Spoofability verdict for hsbc.com
No - hsbc.com is not practically spoofable.
See the math
HSBC has built a tight email authentication posture with reject-mode DMARC, leaving little room for attackers to impersonate the bank's official domain. This is the gold standard for financial institutions and matches what you'd expect from a global lender serious about protecting its brand.
- DMARC policy=reject (fully enforced): HSBC's DMARC policy rejects messages that fail SPF or DKIM alignment, with no exceptions (pct=100 implicit). Any email claiming to be from hsbc.com that doesn't pass authentication is blocked by strict receivers—Gmail, Outlook, Yahoo. This is the strongest DMARC stance and makes spoofing hostile territory.
- SPF softfail (~all, partial strictness): SPF uses ~all (softfail) rather than -all (hardfail), meaning unauthorized senders get a warning rather than outright rejection—but in practice this is secondary because DMARC's reject policy overrides permissive SPF. SPF lists six separate authorization mechanisms, indicating HSBC mail routes through multiple third-party systems.
- DKIM found (google selector, enforced): HSBC signs outbound mail with DKIM; the 'google' selector was detected, suggesting third-party mail handling. DKIM signatures are cryptographically verified and cannot be forged without the private key, making them attack-resistant by design.
- MTA-STS missing: MTA-STS forces secure SMTP in transit and prevents downgrade attacks. HSBC hasn't deployed it, but this is a minor gap because DMARC policy=reject already provides strong protection at the receiver end.
What this means practically
An attacker attempting to send mail from hsbc.com will find that Gmail, Outlook, Yahoo, and other major mailbox providers reject or heavily scrutinize the message on arrival—unless the attacker can forge BOTH SPF and DKIM signatures, which requires either compromising HSBC's infrastructure or performing a sophisticated DNS interception attack. In practice, such attacks target HSBC customers via lookalike domains (hsbc-update.com, hsbc-confirm.com) instead, because impersonating hsbc.com directly is an uphill battle.
Context for HSBC
Financial institutions like HSBC face high spoofing pressure because email impersonation is a vector for credential theft and fraud. HSBC's reject-mode posture is appropriate and expected; anything weaker would be a red flag for a bank of this scale.
Bottom line: HSBC has implemented the strongest practical email authentication standard for a financial institution—reject-mode DMARC with DKIM signing—making direct domain spoofing impractical against modern mailbox providers.
What we measured
Enforced
DMARC policy
p=reject
DMARC at p=reject (pct=100). Spoofed mail is rejected at SMTP.
Partial
SPF posture
~all (softfail)
SPF ends in ~all (softfail). Receivers may accept but mark mail; not enforced.

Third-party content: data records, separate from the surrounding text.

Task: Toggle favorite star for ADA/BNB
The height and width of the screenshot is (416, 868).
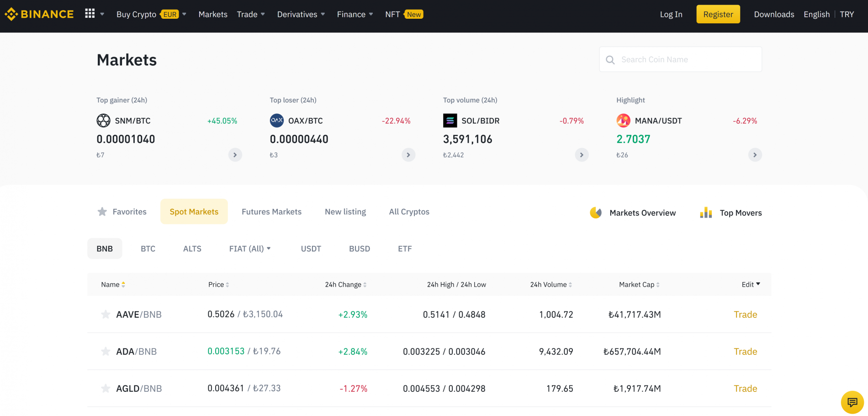Action: tap(106, 352)
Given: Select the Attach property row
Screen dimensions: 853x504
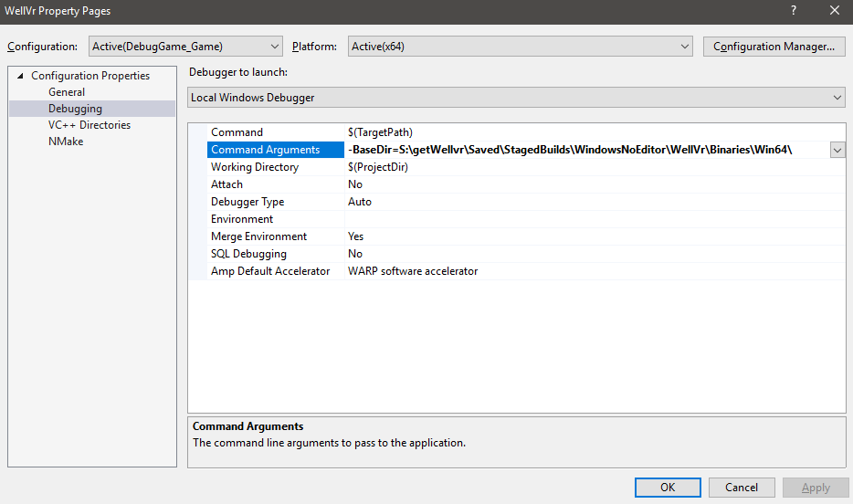Looking at the screenshot, I should pyautogui.click(x=226, y=184).
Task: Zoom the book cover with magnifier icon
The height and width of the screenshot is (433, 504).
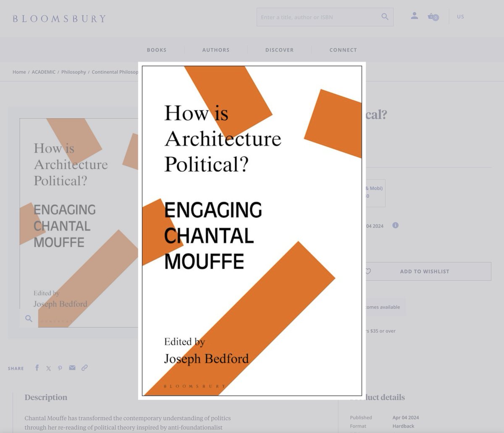Action: [x=28, y=319]
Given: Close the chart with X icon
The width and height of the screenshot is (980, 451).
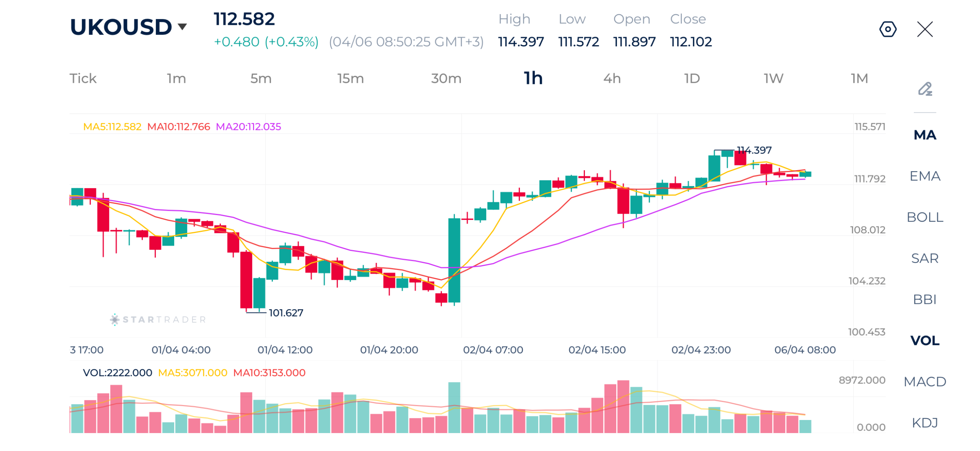Looking at the screenshot, I should click(x=924, y=29).
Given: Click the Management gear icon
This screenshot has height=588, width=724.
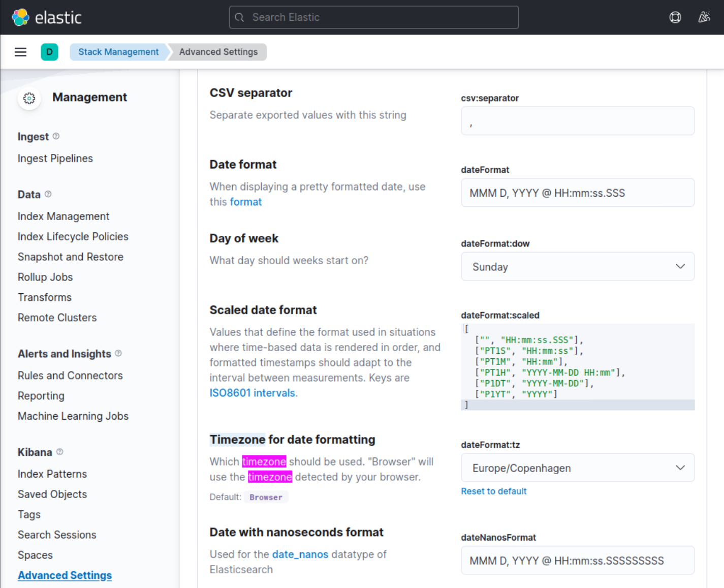Looking at the screenshot, I should click(29, 98).

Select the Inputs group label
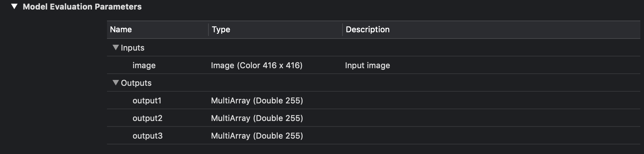click(133, 48)
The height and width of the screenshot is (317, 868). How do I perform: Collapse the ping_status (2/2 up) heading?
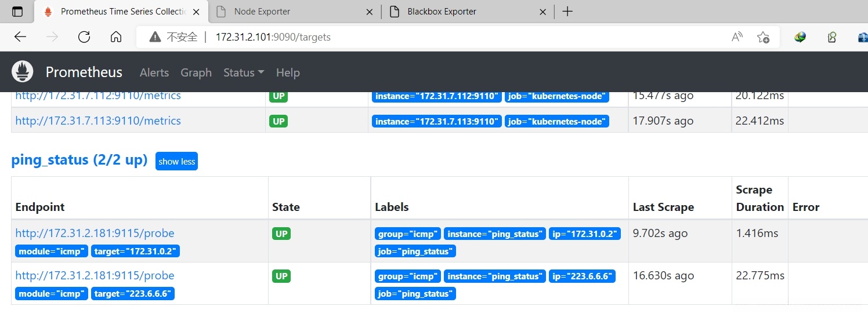tap(79, 160)
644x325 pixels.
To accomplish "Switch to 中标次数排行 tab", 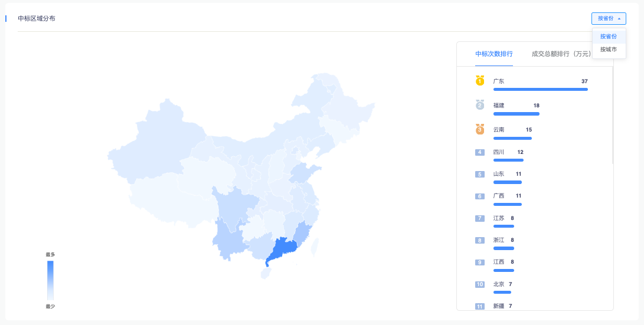I will pos(493,54).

v=spf1 include:%{ir}.%{v}.%{d}.spf.has.pphosted.com include:spf-00299f02.pphosted.com include:spf1.hsbc.com include:spf2.hsbc.com include:spf3.hsbc.com include:spf-002f0603.pphosted.com ~allEnforced
DKIM presence
found at 1 selector
DKIM key found at selector: google.
Open
MTA-STS (transport)
missing
No MTA-STS policy. Inbound mail can be intercepted via DNS / MX downgrade.
How to make it un-spoofable
- Tighten SPF from ~all (softfail) to -all (hardfail) once you have the list of senders right.
- Publish an MTA-STS policy in enforce mode + a TLS-RPT reporting endpoint.